Experimente, bei denen Wildtyp- und TCR-defiziente Mäuse verglichen wurden, haben ein verändertes Toxizitätsprofil für eine Reihe von Krebsmedikamenten bei „k.o.-Tieren“ gezeigt. Somit können Schlüsselkomponenten dieser Signalwege als potenzielle Zielmoleküle für die pharmakologische Modulation der Arzneimittelresistenz identifiziert werden. Unsere Gruppe hat monoklonale Antikörper für arzneimittelinduzierte DNA-Läsionen entwickelt, um deren sequenzspezifische Verteilung und Eliminierung im normalen und im Tumorgewebe zu überwachen.

Interferenz von signalmodulierenden Medikamenten mit der zellulären Verarbeitung von DNA-Schäden

Krebsbehandlungspläne enthalten häufig Moleküle, die kritische regulatorische Funktionen in Tumorzellen modulieren.
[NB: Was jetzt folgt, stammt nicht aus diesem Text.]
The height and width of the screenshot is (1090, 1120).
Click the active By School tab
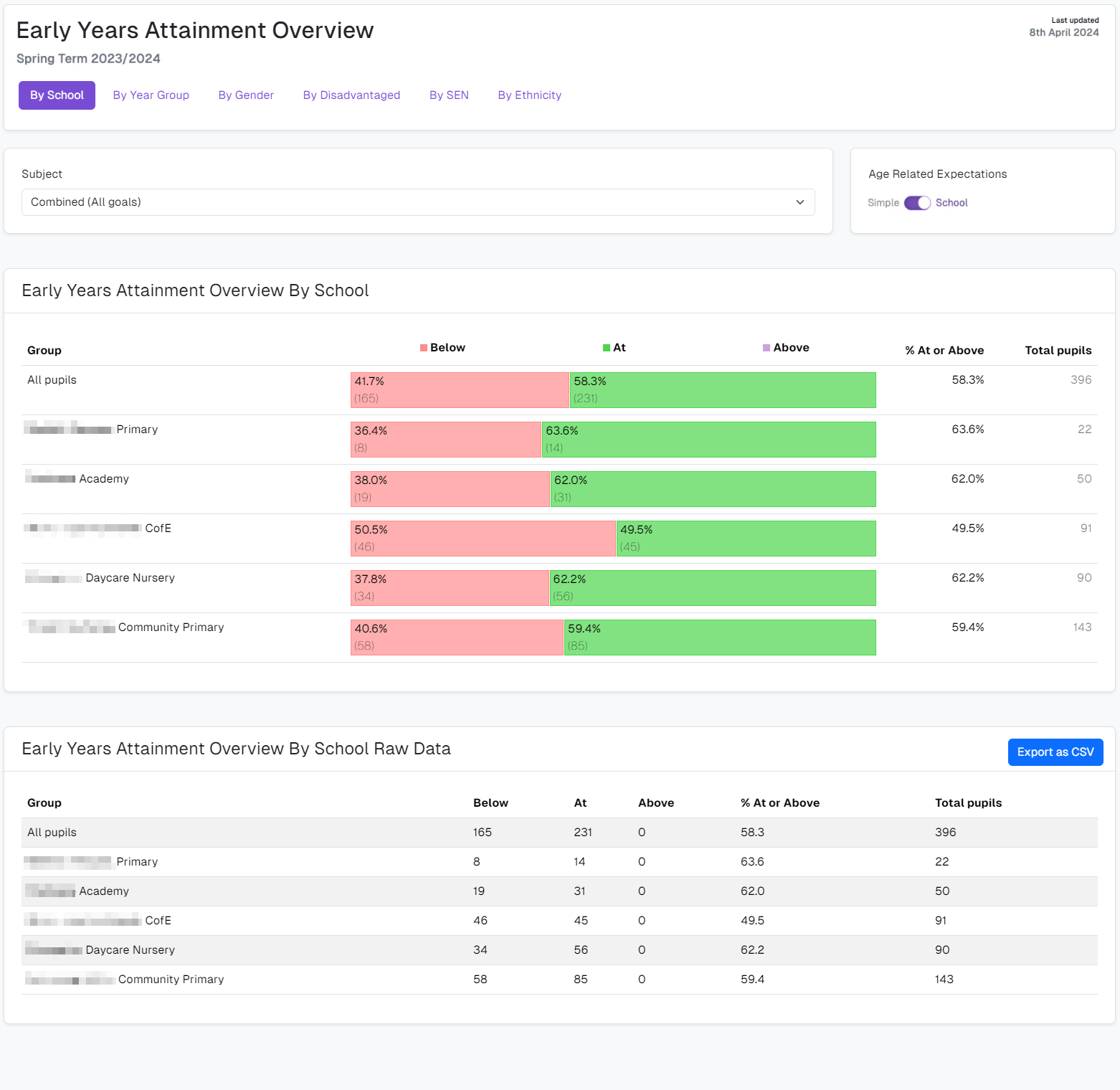pyautogui.click(x=57, y=95)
Einige dieser „Signalmodulatoren“ zeigen eine ausgeprägte Wirkungsverstärkung, wenn sie mit DNA-reaktiven Zytostatika kombiniert werden. Die Schnittstelle für diesen Synergismus liegt wahrscheinlich in dem komplexen Netzwerk, das die zelluläre Antwort auf eine DNA-Verletzung koordiniert. In Zusammenarbeit mit der Gruppe von Dr. Moritz (Experimentelle Hämatologie, Tumorklinik) untersuchen wir das Zusammenspiel von Signalmodulation und DNA-Reparaturfunktionen in Zelllinien und in primären Tumorzellen, um Informationen für rationale Medikamentenkombinationen zu gewinnen.
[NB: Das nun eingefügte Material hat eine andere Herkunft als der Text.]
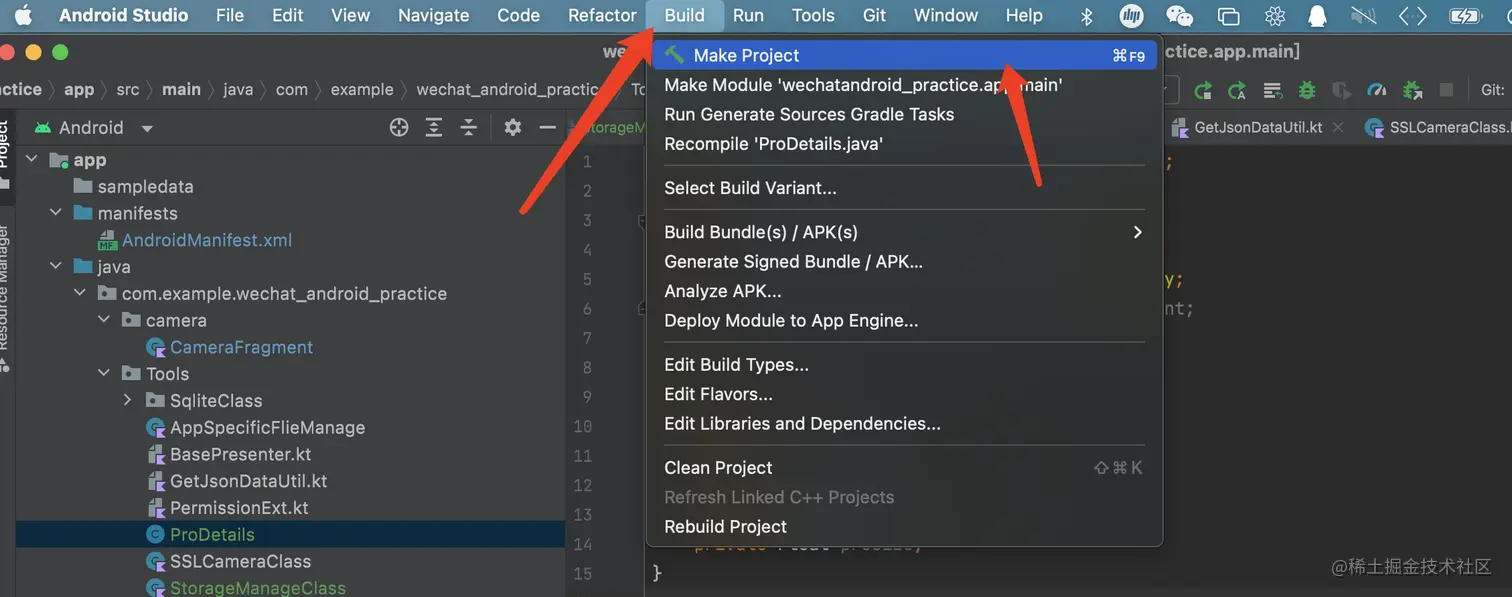Open the Run menu
Screen dimensions: 1512x597
pos(748,15)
Zelluläre und molekulare Parameter, die die gewebespezifische Toxizität von Arzneimitteln bestimmen

Krebsmedikamente rufen häufig ein typisches Spektrum toxischer Nebenwirkungen hervor, wodurch die anwendbaren Dosen begrenzt werden. Diese Toxizität kann mit einer verstärkten Bildung oder einer längeren Persistenz von medikamenteninduzierten DNA-Läsionen in kritischen Zellen des betroffenen Gewebes zusammenhängen. Als Paradigma analysieren wir die molekularen und zellulären Mechanismen, die der schweren Zytotoxizität z.B. im Innenohr und im peripheren Nervensystem nach Cisplatin-Chemotherapie zugrunde liegen (Zusammenarbeit mit Kollegen der Neurologie und HNO-Klinik). Anhand von normalen und reparaturtransgenen Mausmodellen haben wir gezeigt, dass das Risiko einer Cisplatin-induzierten Polyneuropathie mit der Aktivität eines spezifischen DNA-Reparaturweges in den Spinalganglienzellen zusammenhängt.
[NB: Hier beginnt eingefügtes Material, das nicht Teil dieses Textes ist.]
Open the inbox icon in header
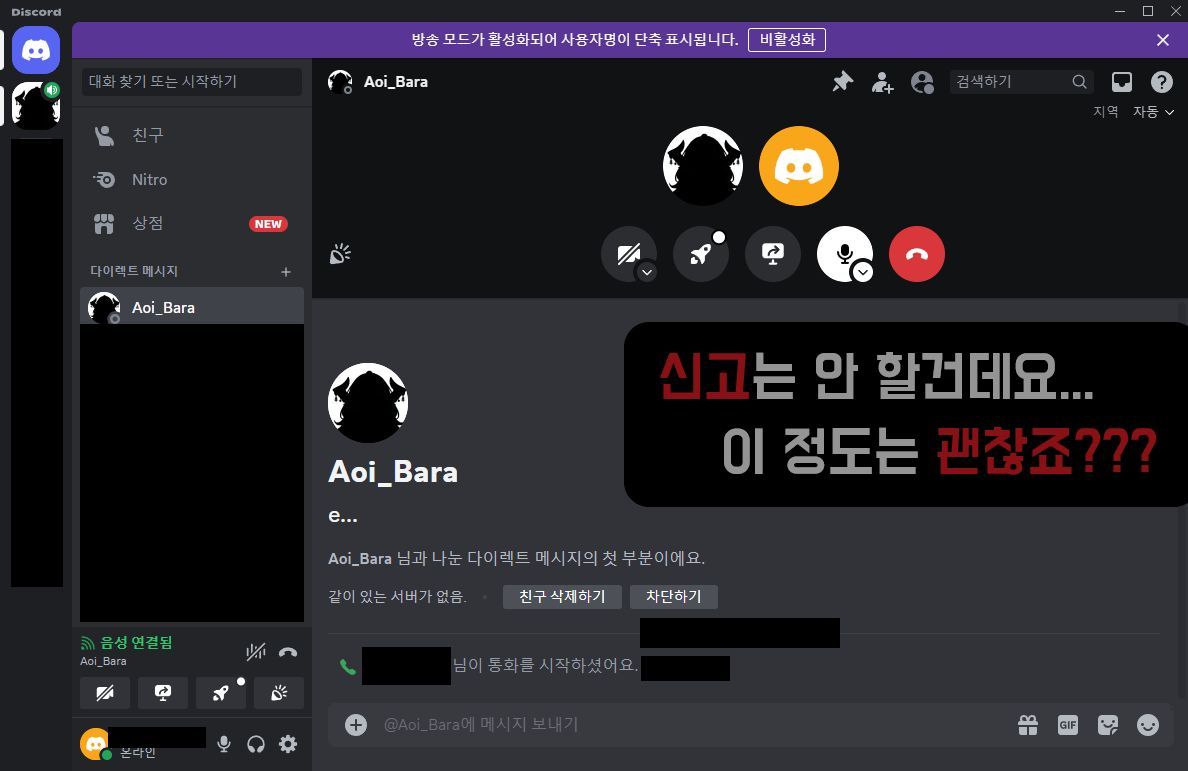1188x771 pixels. (1122, 82)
Andererseits fällt das Auftreten von Taubheit nach einer Cisplatin-Behandlung mit einer sehr hohen Anhäufung von arzneimittelinduzierten Addukten in einer kleinen Anzahl spezifischer Zellen in der Cochlea zusammen. Wir versuchen, relevante pharmakodynamische Parameter (wie Membrantransporter) und die Kaskade aufeinander folgender Ereignisse zu identifizieren, die zum Funktionsverlust führen. Außerdem können die etablierten Mausmodelle zur Entwicklung und Validierung neuer Schutzstrategien eingesetzt werden.